The City Leviathan: How Corruption Killed Capitalism
If you want to see what’s really killing American cities, don’t look to capitalism.
Look at corruption.
Look to Los Angeles, Chicago, and New York — the modern capitals of powerful regional machine politics, where the ruling class has perfected the art of turning public office into private income.
In Chicago, Alderman Ed Burke — once the city’s most powerful politician — was finally convicted on 13 counts of racketeering, bribery, and extortion after half a century of shaking down developers and taxpayers alike.
In Los Angeles, City Council members José Huizar and Mark Ridley-Thomas were sentenced for selling influence and public contracts to the highest bidder.
And in New York, former Assembly Speaker Sheldon Silver and Senate Majority Leader Dean Skelos both fell in the last decade for corruption schemes so routine they might as well have been line items in the budget.
These aren’t isolated scandals.
They’re the system working exactly as designed.
Machine politics has ruled America’s great cities for more than a century.

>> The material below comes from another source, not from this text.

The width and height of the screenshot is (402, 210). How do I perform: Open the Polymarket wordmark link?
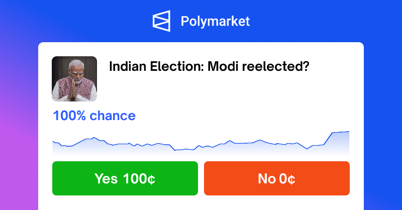tap(215, 22)
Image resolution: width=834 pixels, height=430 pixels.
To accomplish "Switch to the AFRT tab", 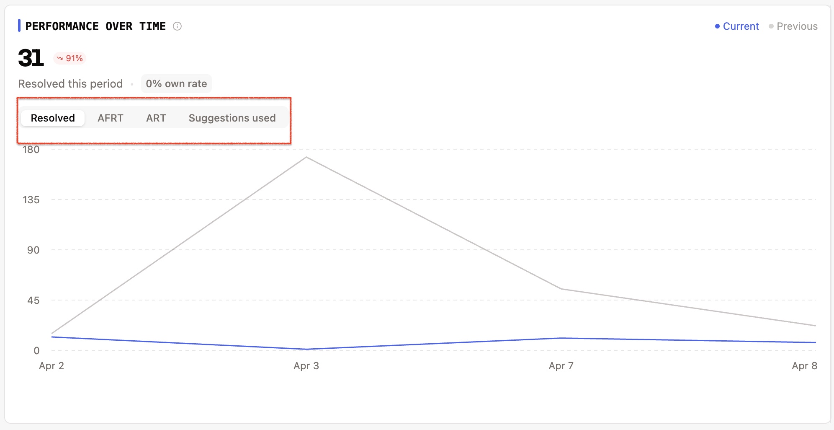I will click(111, 118).
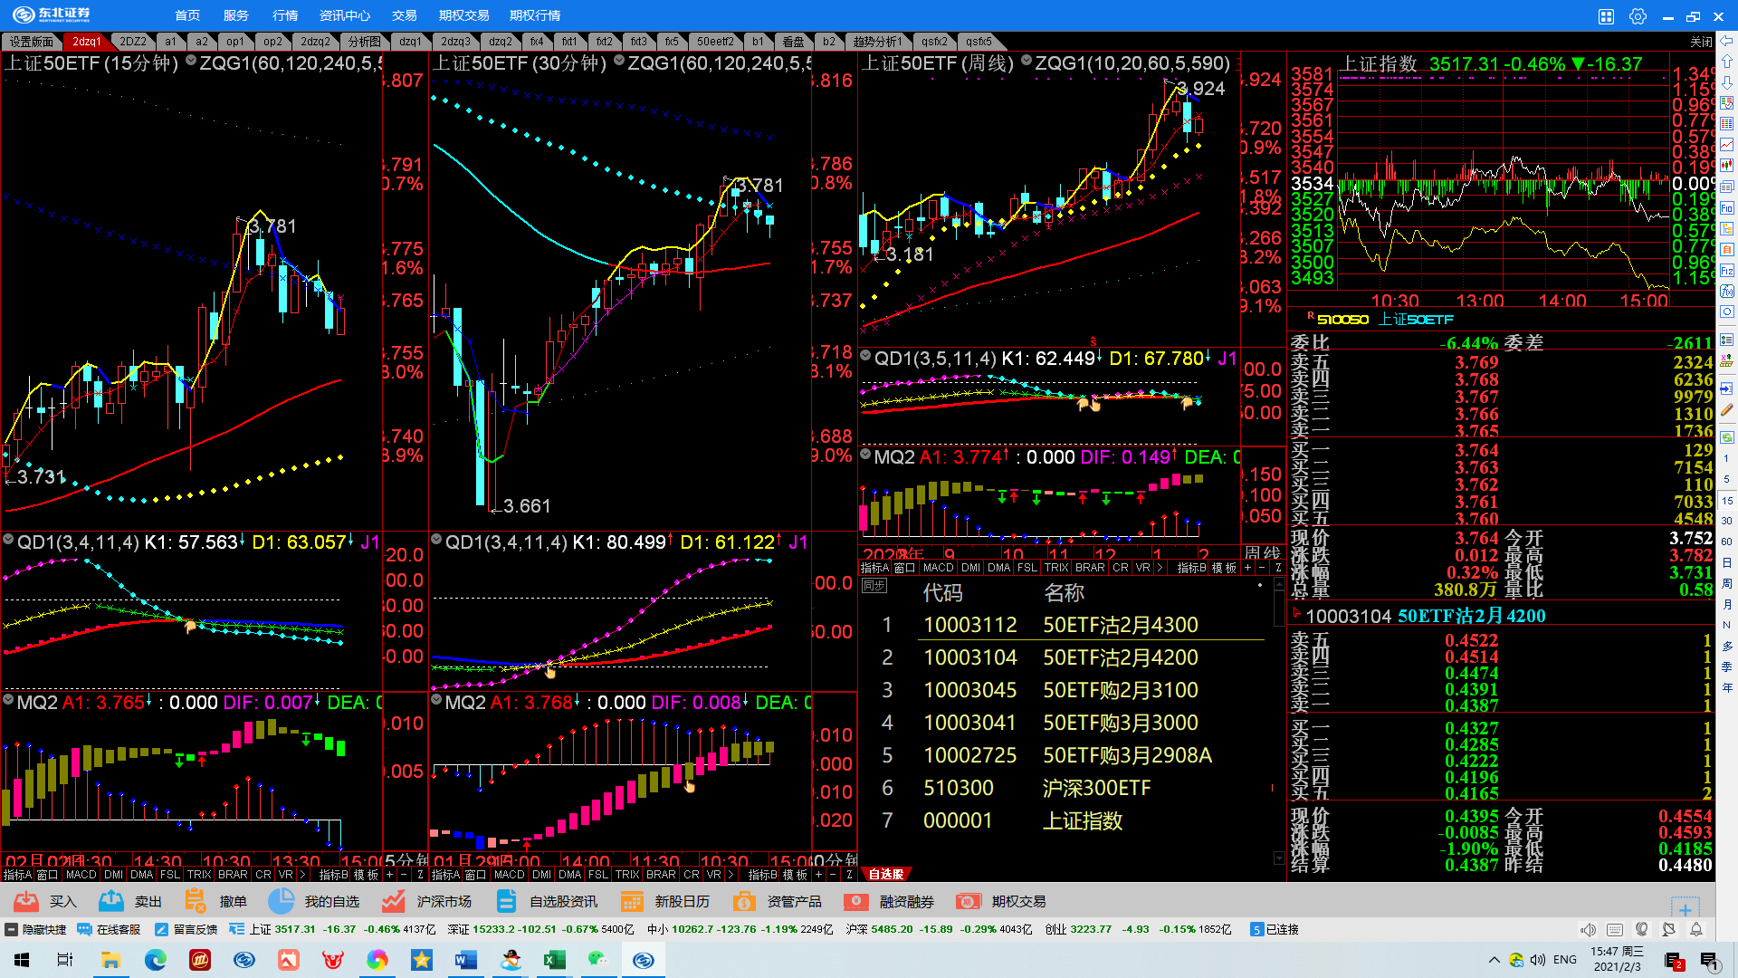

What started as old-school patronage — handing out jobs and favors for votes — has evolved into a billion-dollar ecosystem of lobbyists, unions, nonprofits, and corporate cronies, all feeding from the same trough.
And every time the system collapses under the weight of its own corruption, the same politicians emerge from the wreckage and say, “See? Capitalism failed. We need more government.”
That’s theDemocrats and Leviathan’s favorite trick.
The Real Enemy Isn’t Capitalism. It’s Corruption.
When a city decays — when the potholes multiply, the rent explodes, the trains stop running, and the crime soars — people assume capitalism did it. “The rich got richer,” they say. “The poor got poorer. The system’s rigged.”
They’re right about one thing: the system is rigged. But not by capitalism.
It’s rigged by the political machines that took control of the markets and turned them into feeding troughs.
It’s rigged by city governments that treat every permit, every contract, every zoning decision as a chance for graft.
It’s rigged by public unions that fund the very politicians who negotiate their contracts.
It’s rigged by the “progressive” nonprofits that act as laundering operations for ideology and influence.
The actual residents and people who the government is supposed to serve are an after thought. This isn’t free enterprise—it’s a cartel with campaign slogans.
Machine Politics: The Fuel of the Leviathan
The Leviathan doesn’t live on taxes alone, though its voracious appetite always demands more and more of our hard earned money to launder it into their systems. It feeds on dependency.
And machine politics — the iron triangle of politicians, bureaucrats, and their cronies—creates exactly that.
Every failed policy becomes a new excuse for another program.
Every broken system becomes a new funding stream.
Every crisis — homelessness, housing, transit, crime — becomes a permanent industry.
They call it “public service.”
It’s really public parasitism. If we’re being honest, the system has created a parasitical class.
Chicago’s generations of patronage and union payoffs turned a once-thriving manufacturing hub into a hollowed-out bureaucracy with sky-high taxes and failing schools.
Los Angeles pours billions into “ending homelessness” while the tent cities multiply.
New York’s developers grease palms to build $3,000-a-month shoebox apartments under “affordable housing” mandates that guarantee nothing but red tape.
This isn’t capitalism failing — it’s corruption succeeding.
The False Salvation of Democratic Socialism
After decades of this decay, people lose faith. They look around and see inequality, crumbling infrastructure, and despair, and they conclude: “Capitalism doesn’t work.”
Enter the prophets of democratic socialism.
They promise fairness, equality, and moral clarity. They say the market must be replaced with the benevolent hand of government.
But here’s the truth: they’re not replacing the machine — they’re expanding it.
Every new “right” they invent — housing, healthcare, income — becomes another bureaucratic empire. Another justification for control. Another tributary feeding the Leviathan’s endless hunger.
Democratic socialism doesn’t dismantle corruption.
It entrenches it and nationalizes it.
The Real Solution: Freedom from the Machine
The cure for the disease of machine politics isn’t more government. It’s less.
Free markets — not rigged ones — create opportunity.
Competition — not favoritism — drives progress.
Local accountability — not distant bureaucracy — restores trust.
If we want jobs, affordable housing, and functioning infrastructure, we don’t need more programs. We need to pry the fingers of the political class off the throat of the market.
The answer isn’t to replace capitalism with socialism.It’s to reclaim capitalism from the corrupt.
The Leviathan thrives when citizens forget the difference between a market and a racket. When they mistake the corruption of power for the failure of freedom. When they trade liberty for promises from the same people who caused the decay.
America’s great cities don’t need more saviors in city hall. They need citizens willing to starve the machine — choosing competition over control, work over welfare, creation over dependency.
That’s how you kill the City Leviathan.
Not with bigger government, but with a free people unafraid to govern themselves.